Listener 6 November 1999.
Most of us are aware of Multiple Sclerosis victims in wheelchairs or with walking sticks. In fact the disease may have affected the sufferer up to two decades earlier, initially with a loss of muscular coordination – perhaps at first vision, then isolated numbness, to a progressing weakness in the legs. It does not much affect life expectation, nor does it affect intellect. The sufferers know that they will experience an increasing loss of muscular control.
The causes and pathogenesis of MS are “unknown” poorly understood. It is an inflammatory disease of the central nervous system, which affects the sheath around the nerve fibres. It appears to be partly hereditary – the Maori is less likely to suffer from it. It is also environmental, apparently related to temperature – the incidence is about double in the Bluff relative to Kaitaia. Women are about twice as likely to experience MS as men. Perhaps one in a thousand people are likely to suffer from MS.
Although the symptoms can be ameliorated, there is no cure. Recently some drugs have appeared which may slow down the progress of the disease. We cannot be sure because they have not been around long enough for their long term effects to be evaluated. But for some people the medication appears to mitigate substantially the side effects of the disease in its early stages. A particular form of early stage MS involves episodic “relapses” of up to a fortnight in which the sufferers lose muscular control. (Such acute attacks usually resolve themselves over the next month or so, but it appears the more attacks the faster the deterioration.)
The effect of the new drug – it goes by a number of names but I’ll call it interferon-beta – can be remarkable. Marie, a 39 year old mother of two, told a seminar I was at how her life was disrupted by these attacks. “As far as the quality of life goes, I literally wiped out that entire year. Friends were always coming around and helping out, as I wasn’t functioning. I was in and out the hospital all the time.” Her children had to be fostered. She went onto interferon-beta. The relapses stopped. After a month of treatment she was back at work and contributing to her family again. Today she runs a business from her home. Ken, in his early 20s, is back at work too, after a year of regular hospitalisation and a miserable quality of life.
Great news for both of them, except interferon-beta is not publicly provided for the New Zealand health service, so they have to pay for it privately. Since it costs around $20,000 a year, they are at an enormous financial handicap. Presumably others who could benefit are missing out because they cannot find the $400 a week.

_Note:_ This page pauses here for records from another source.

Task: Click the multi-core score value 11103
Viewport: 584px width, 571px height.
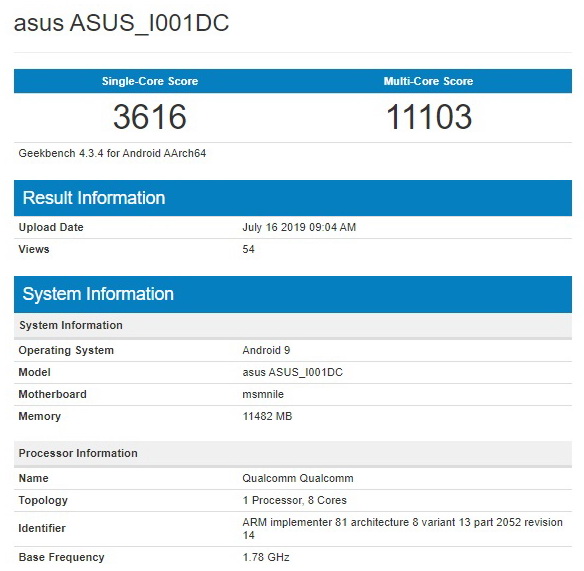Action: pos(429,117)
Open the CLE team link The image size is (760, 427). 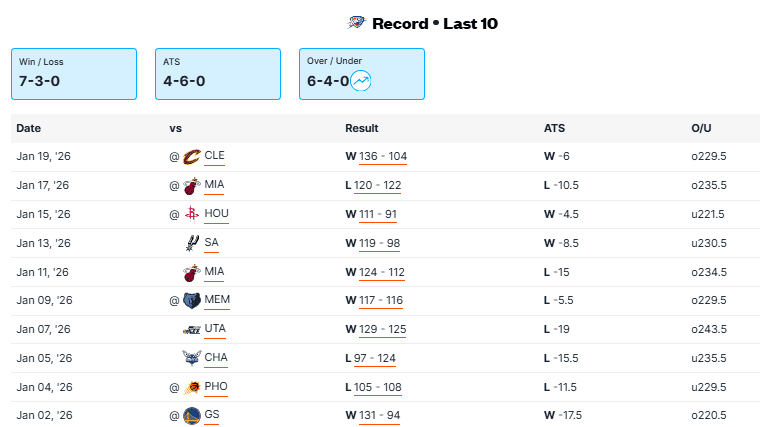(x=215, y=156)
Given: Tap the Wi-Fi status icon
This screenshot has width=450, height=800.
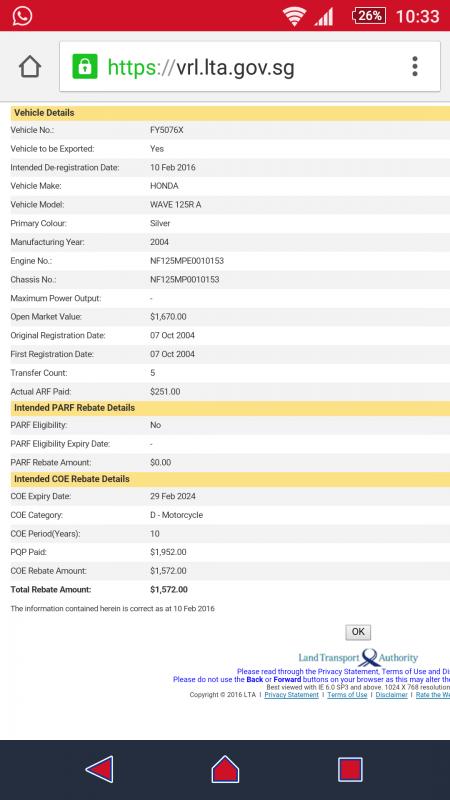Looking at the screenshot, I should click(x=294, y=16).
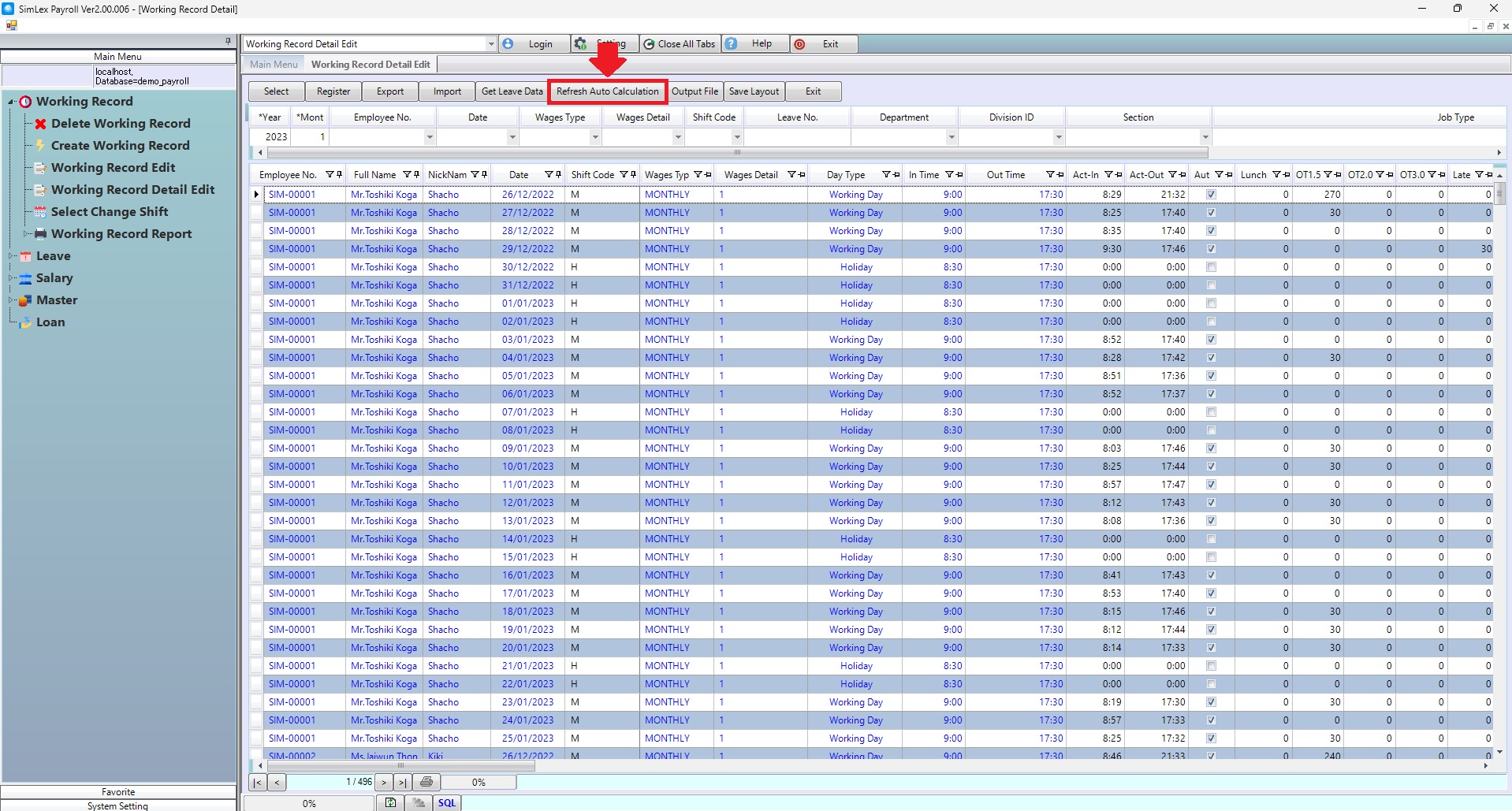Expand the Salary tree node
This screenshot has width=1512, height=811.
click(12, 278)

The Multiple Sclerosis Society of New Zealand asked me to look at the economics of the drug. My conclusion, based on overseas case studies is that the overall benefits from the drug are insufficient to justify the substantial expenditure. Pharmac, the government agency responsible for paying for free-to-patient pharmaceuticals, has come to a similar conclusion. The detailed analysis is larger than this column can accommodate, (1) but the issue is quite general. One complication is that not enough is known to target only the Maries and Kens, so that much of the use of the interferon-beta will be wasted. But the basic problem is the drug is very expensive. If Pharmac was to fund this drug (it could cost them up to $10m a year), it would have to cut its funding for other drugs (or the Health Funding Authority cutting other services). These drugs are more cost effective than interferon-beta although, of course, they are for other diseases.
It is an uncomfortable story is it not? Here is a drug which can substantially increase some people’s quality of life, and it is a drug which is free in most other countries (Marie initially got her supply free from Australia).
It is not merely a matter of handing over the $10m (or less) to Pharmac and directing them to provide the interferon-beta free, for they will tell you there are others suffering other diseases who are also missing out on treatment which is more cost-effective than interferon. Other health areas are desperate for funds too. (Mental health has just made a plea for $188m over the next three years; alcohol and drug treatment is short by at least $29m a year.) In the long run the cost of interferon-beta will come down, and doctors will learn how to target more precisely. But a lot of MS sufferers will be worse off in that interim.
True, there is an unlimited demand for health care services if the government provides them free. The government is going to have to place some limitations on what it can supply. More public health spending means higher taxes. Looking at Marie and Ken, one cannot but ask “are we spending enough?”
1. A version of the technical paper Who Should Be Treated? Interferon-β for Multiple Sclerosis is also on this website.